Primary concern is avoiding something that may damage the epoxy/matrix. I've read a number of online forums on CF repair suggesting different clear coat products, but looking for more specific advice. Thanks.


----------



## headloss (Mar 3, 2013)

The way I clean up my carbon shifters is to use a buffing wheel on a dremel and just clean it up a little on the scratch itself. Wipe it off with some rubbing alcohol. Dab some gloss testor's enamel into the damaged areas with a tooth pick and let it dry. A day or two later, grab a paper towel and dip it in rubbing alcohol and scrub the damaged area.
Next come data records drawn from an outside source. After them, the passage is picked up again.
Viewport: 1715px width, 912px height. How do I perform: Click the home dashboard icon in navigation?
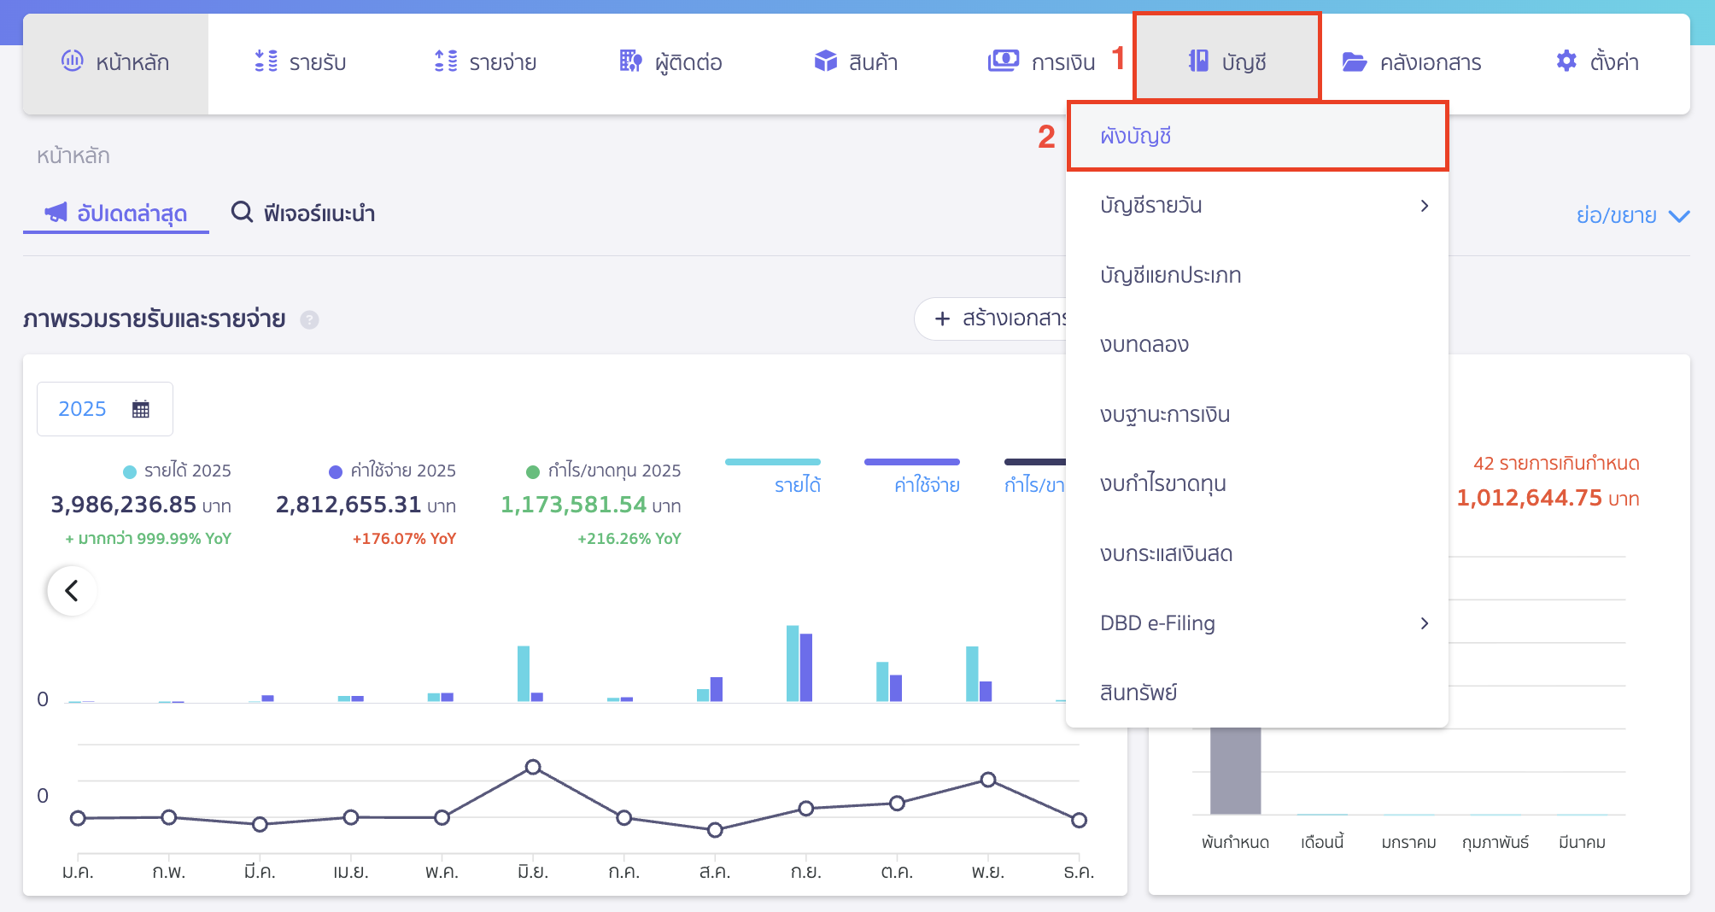[73, 61]
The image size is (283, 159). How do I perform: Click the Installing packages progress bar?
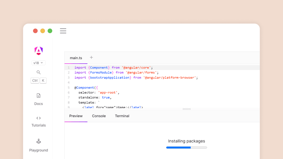[187, 147]
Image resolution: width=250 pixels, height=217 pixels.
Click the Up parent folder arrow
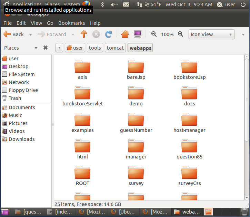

You can scrub away all of the enamel that is on the surface but the enamel that has seeped into the scratches in the clearcoat will stay. Let it dry another day and reapply enamel if necessary. It may take a few tries, but the rubbing alcohol won't hurt the original paint coating (in my experience with Campy Athena) and if you apply too much testor's gloss enamel, you can continue to remove it with rubbing alcohol.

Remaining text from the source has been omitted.